On rappellera que la Cour de cassation vérifie la licéité de la clause de non-concurrence en prenant en compte l’ensemble des critères cumulativement. Ainsi, la Cour de cassation est attentive à vérifier la durée et le secteur géographique ensemble : une clause pourra connaître un périmètre plus étendu si la durée de la clause est plus réduite.

A noter : L’absence de mention d’une limitation dans le temps et dans l’espace conduira nécessairement la Cour de cassation à déclarer la clause nulle. La Haute Juridiction a ainsi jugé à plusieurs reprises que la clause non limitée dans l’espace mais uniquement dans le temps revêt nécessairement un caractère illicite dans la mesure où elle empêche nécessairement le salarié d’exercer une activité (voir notamment Cass. soc., 11 mai 1994, n° 90-40312 et 31 octobre 2005, n° 04-46119).

On pourra relever que les juges disposent toutefois de la faculté dans le cadre d’une clause illimitée ou prévoyant une durée trop longue de procéder à une réduction et ne sont pas tenus obligatoirement de décider d’une annulation.

L’étendue de la clause dans le temps et dans l’espace devra être fonction du poste occupé. Ainsi, si le salarié exerce des fonctions relativement identiques à celles de l’entreprise, la clause devra comporter une limitation dans le temps et dans l’espace importante. A titre d’exemple, on pourra citer le cas d’un ingénieur spécialisé dans le type de produits fabriqués par l’entreprise.

A l’inverse, dès lors que les fonctions du salarié ne relèvent pas d’un caractère technique mais plutôt d’un savoir-faire qui peut être appliqué dans différents secteurs d’activité, la clause pourra comporter une limitation dans l’espace et dans le temps bien supérieure. Il s’agirait ici par exemple de cadres exerçant des fonctions de direction dans le secteur commercial ou des ressources humaines. Ce type de salariés pouvant en effet retrouver facilement un emploi dans un autre secteur d’activité que celui de la structure qu’ils quittent.

La Cour de cassation n’a jamais fixé de limite spécifique concernant la durée de la clause mais on retrouve régulièrement des durées allant de 6 mois à 2 ans. Il conviendra également à ce titre de vérifier la convention collective applicable qui pourra également fixer sa propre limite. En toute hypothèse, les juges devront vérifier que la durée de l’interdiction est restée raisonnable et prendre en considération ce que la structure cherche réellement à protéger.

La question du champ d’application géographique a posé des difficultés au fil du temps.

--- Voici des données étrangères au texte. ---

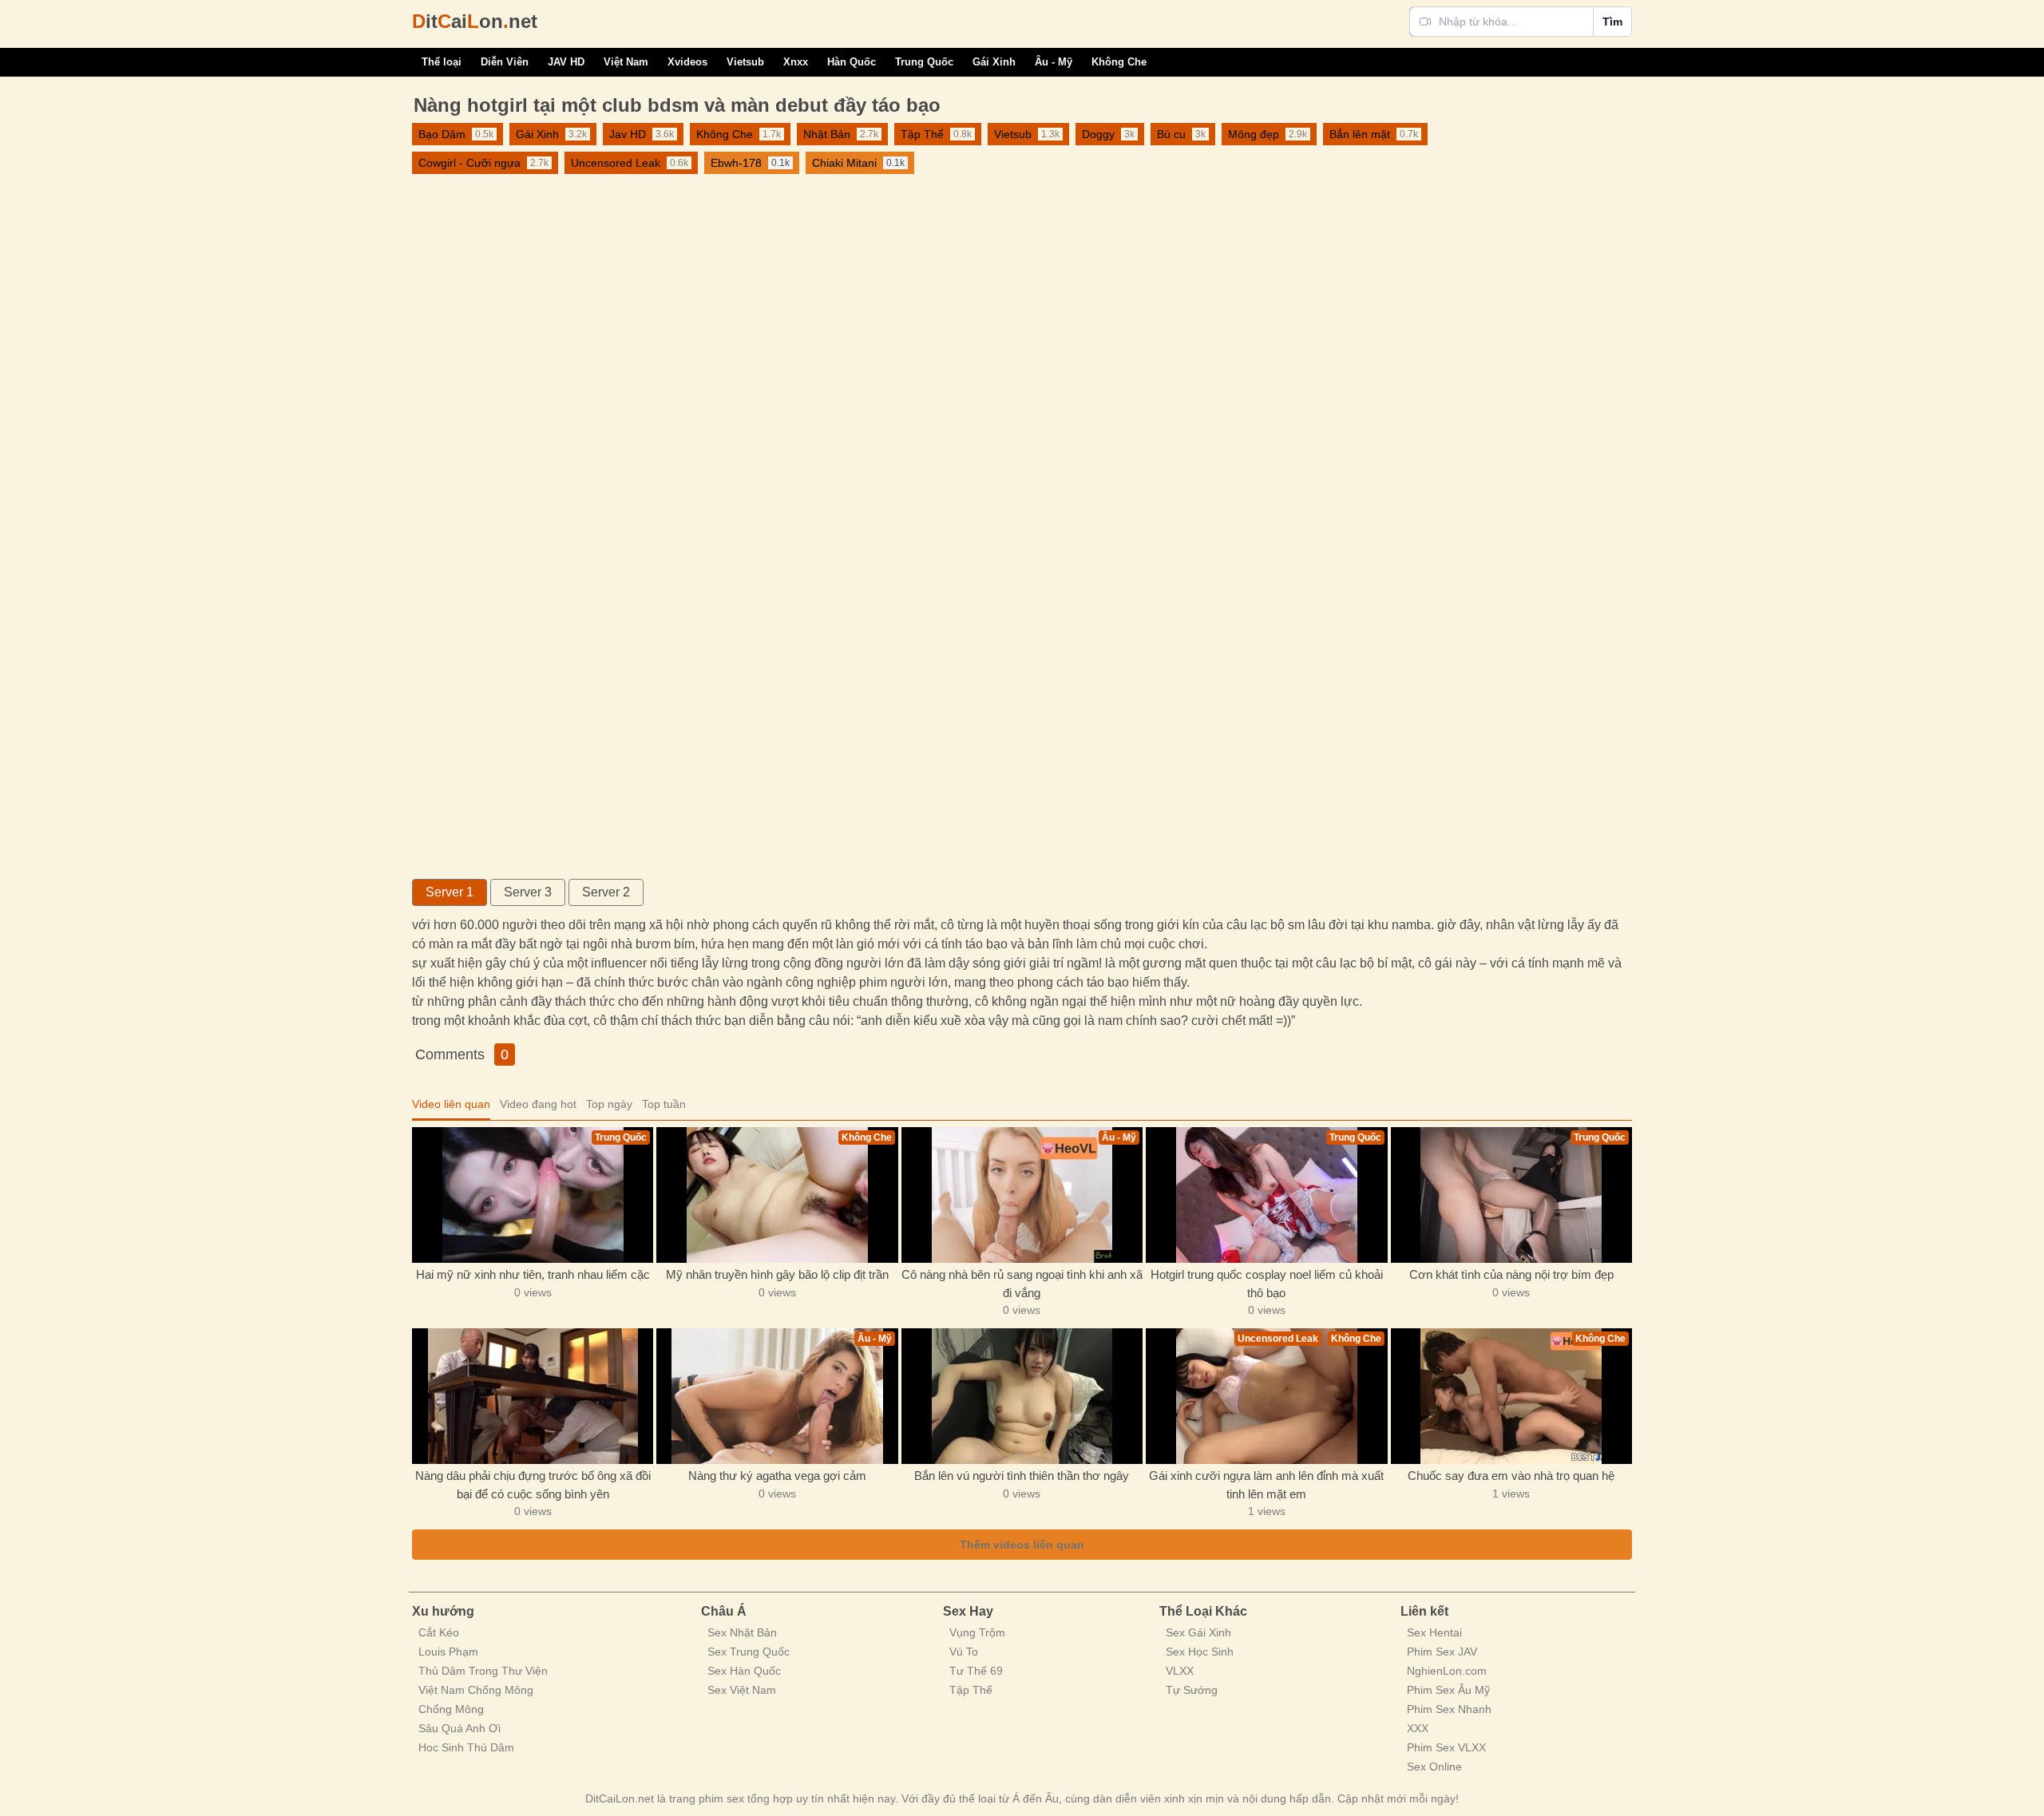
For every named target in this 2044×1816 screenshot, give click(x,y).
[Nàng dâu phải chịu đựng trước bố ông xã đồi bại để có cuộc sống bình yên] (532, 1396)
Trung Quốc (924, 62)
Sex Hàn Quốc (744, 1670)
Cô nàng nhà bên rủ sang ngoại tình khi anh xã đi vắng (1022, 1284)
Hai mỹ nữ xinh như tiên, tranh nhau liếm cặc (533, 1274)
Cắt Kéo (438, 1632)
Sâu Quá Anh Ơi (459, 1728)
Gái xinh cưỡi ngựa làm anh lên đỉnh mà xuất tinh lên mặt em (1266, 1485)
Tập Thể (970, 1689)
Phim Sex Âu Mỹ (1448, 1689)
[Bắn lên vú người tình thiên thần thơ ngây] (1022, 1396)
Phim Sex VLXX (1446, 1747)
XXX (1417, 1728)
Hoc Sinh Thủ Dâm (466, 1747)
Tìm (1612, 21)
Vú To (963, 1651)
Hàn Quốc (851, 62)
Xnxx (795, 62)
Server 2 (606, 892)
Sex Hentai (1434, 1632)
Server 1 (449, 892)
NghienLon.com (1447, 1670)
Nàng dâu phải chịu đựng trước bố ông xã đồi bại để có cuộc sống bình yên (533, 1485)
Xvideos (687, 62)
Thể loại (441, 62)
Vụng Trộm (977, 1632)
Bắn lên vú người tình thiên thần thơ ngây (1021, 1475)
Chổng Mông (451, 1709)
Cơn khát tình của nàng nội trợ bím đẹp (1511, 1274)
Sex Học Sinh (1200, 1651)
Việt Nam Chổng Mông (475, 1689)
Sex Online (1434, 1766)
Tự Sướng (1192, 1689)
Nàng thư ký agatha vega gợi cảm (777, 1475)
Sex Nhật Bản (742, 1632)
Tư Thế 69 (976, 1670)
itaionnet (474, 21)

A titre liminaire, on peut noter que la Cour de cassation jugeait traditionnellement que l’interdiction de concurrence sur l’ensemble du territoire français devait être déclarée nulle si elle conduisait le salarié à une impossibilité d’exercer une activité conforme à sa formation, son expérience professionnelle et ses connaissances. Cependant, on notera qu’il convient de nouveau de s’attacher aux fonctions exercées par le salarié. A ce titre, il appartient en réalité aux juges de vérifier si le salarié est bien en mesure de continuer à exercer son activité professionnelle. Il s’agit pour ces derniers de vérifier l’atteinte réelle à la liberté du travail qui résulte de la clause de non-concurrence et de s’assurer que cette clause n’empêche pas le salarié de retrouver un emploi. Ce n’est qu’à cette condition, que les juges ont la faculté de décider de la nullité de la clause de non-concurrence (Cass. soc., 31 mars 2016, n° 14-29865).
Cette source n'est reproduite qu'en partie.